The affair, named after the secretary to the Senate Democratic majority, shortened the career of several prominent politicians, sent Baker to jail, disrupted the corrupt practices of a number of lobbyists, and prompted the creation of committees in both houses of Congress to oversee and examine the ethics of members. It was also the first of a two decades series of scandals that included Watergate and has been referred to as the age of the investigative reporter.

Ironically, its significance was not even recognized by fellow journalists who denied the two reporters most responsible for uncovering the corruption, the Washington Star’s Paul Hope and the late John Baron, the Pulitzer Prize they so richly deserved and expected to receive. The governing board of the prizes decided at the last minute to award the national reporting award that year to a prominent New York Times columnist, who was a former winner, for what in comparison was routine work. So what’s new?

While the impact of the Baker scandal and those that followed _ including the Ethics Committee’s first case, an inquiry into the financial activities of Sen. Thomas Dodd of Connecticut (in retrospect an unfair journalistic attack on an honest but careless man) _ were considerable, they pale in significance when measured against the likes of Watergate and Iran Contra and the much earlier Teapot Dome.
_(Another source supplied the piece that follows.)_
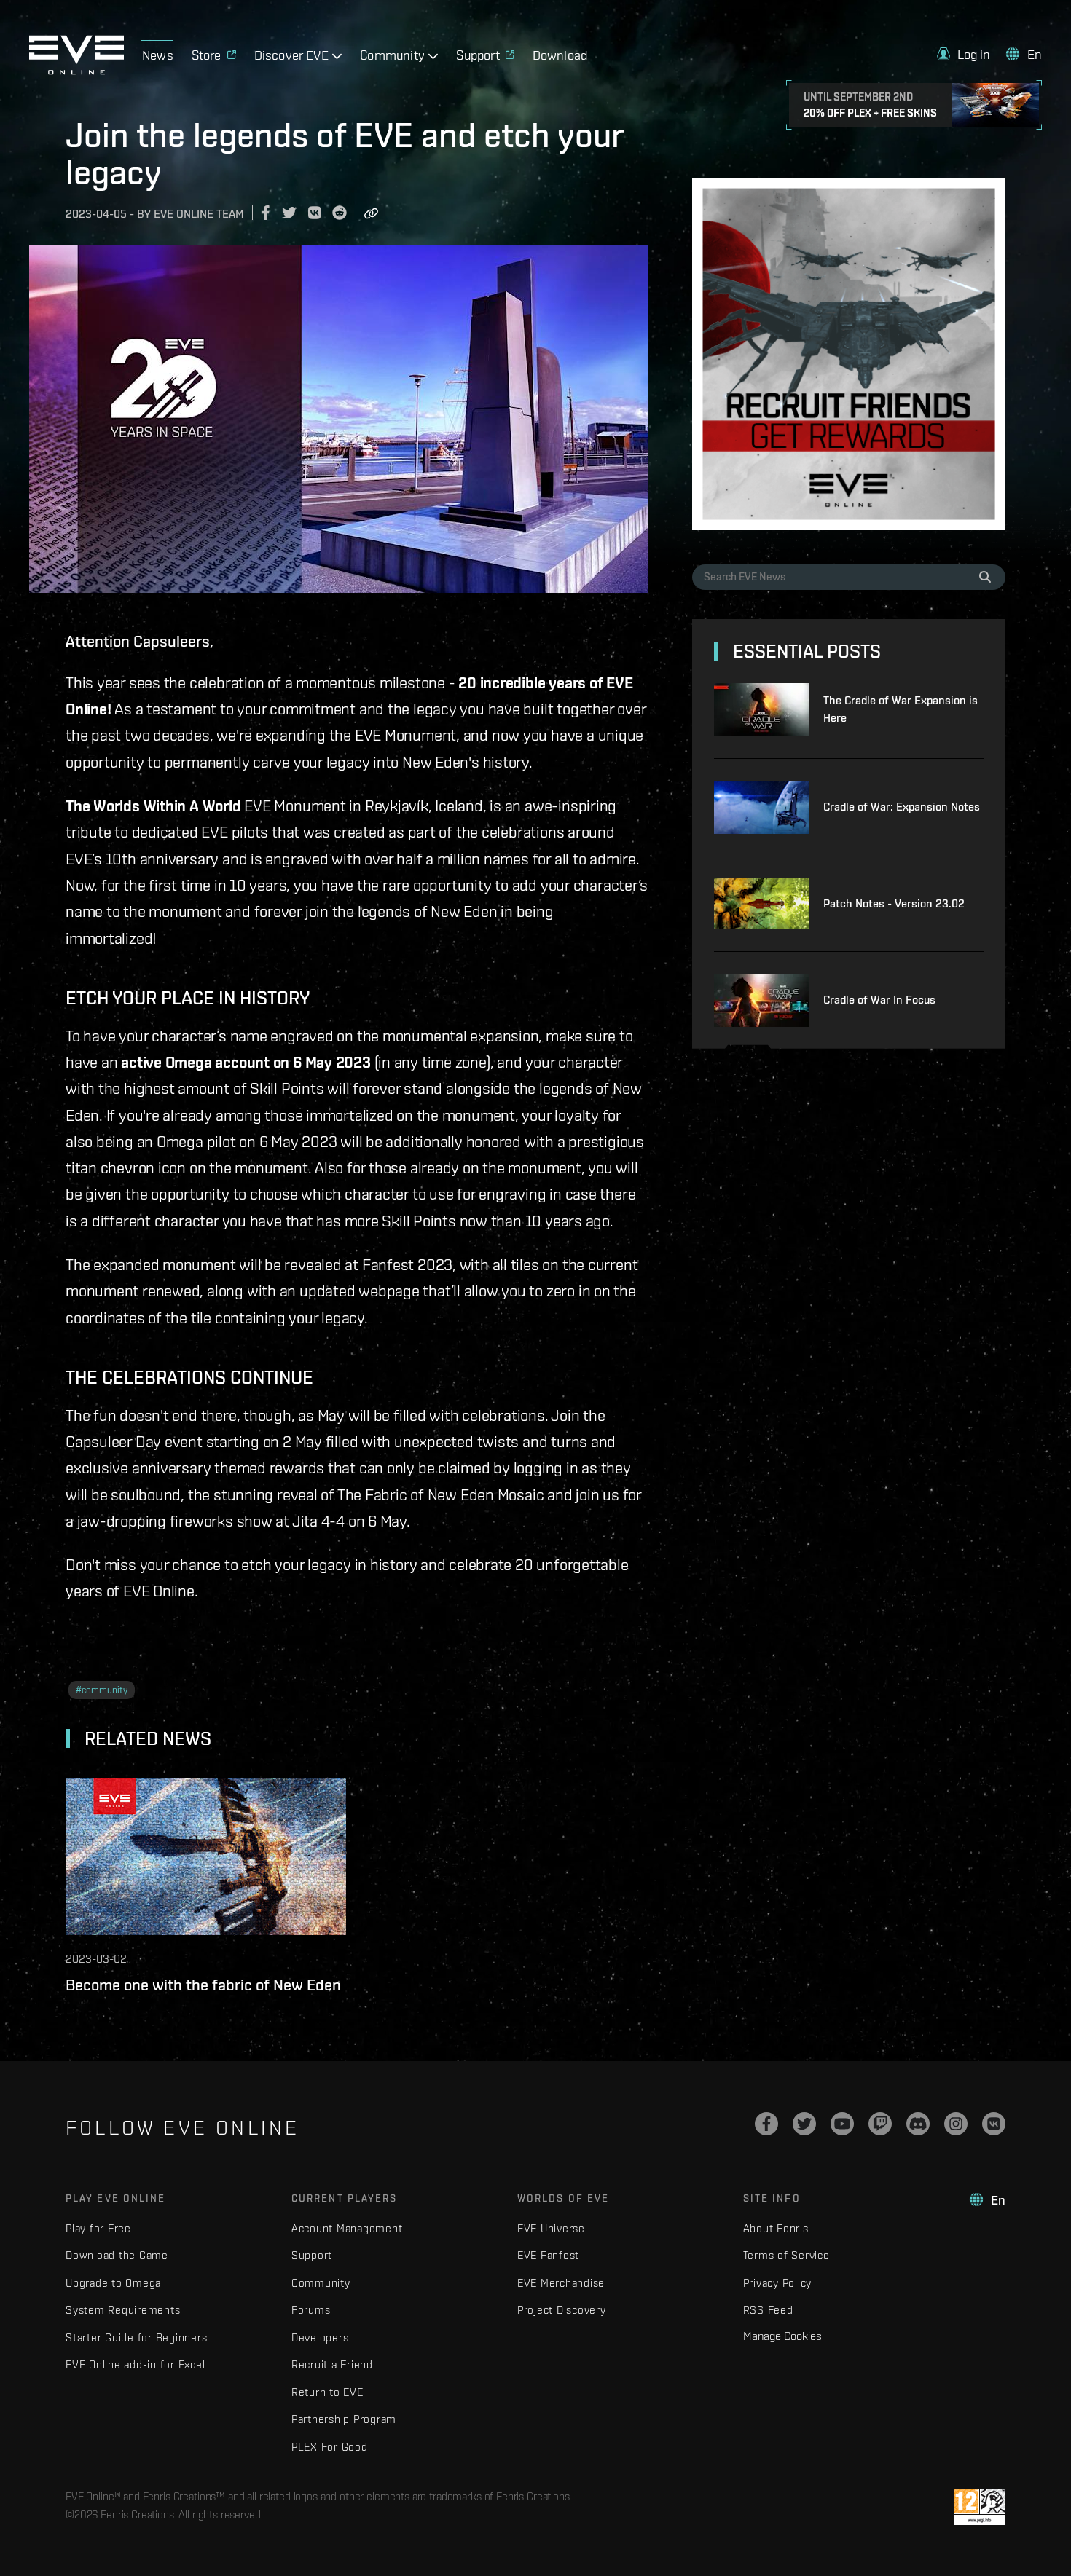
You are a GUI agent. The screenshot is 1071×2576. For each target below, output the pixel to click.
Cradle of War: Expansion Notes (901, 807)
But if you think that any of those was the Mount Everest of government malfeasance, at least from a financial standpoint, you ain’t seen nothing yet.

Churning down Constitution Avenue toward Capitol Hill is a hurricane of potential political anguish the size of Katrina. It has been swirling around down the street at the Justice Department for sometime and with a major development just last week seems on the move to destroy any number of careers. It involves an extraordinarily well -connected super lobbyist named Jack Abramoff, whose activities already have resulted in an indictment in Florida and have been under close scrutiny in this town for at least a year and a half.

Michael Scanlon, Abramoff’s partner and a former spokesman for besmirched former House GOP leader Tom DeLay, pleaded guilty last week to having plotted with Abramoff to bribe government officials and defraud Indian tribes with casinos out millions of dollars in fees. Something like $80 million has been mentioned. The betting is that Scanlon cut a deal to become the star witness against Abramoff. Scanlon agreed to pay back millions.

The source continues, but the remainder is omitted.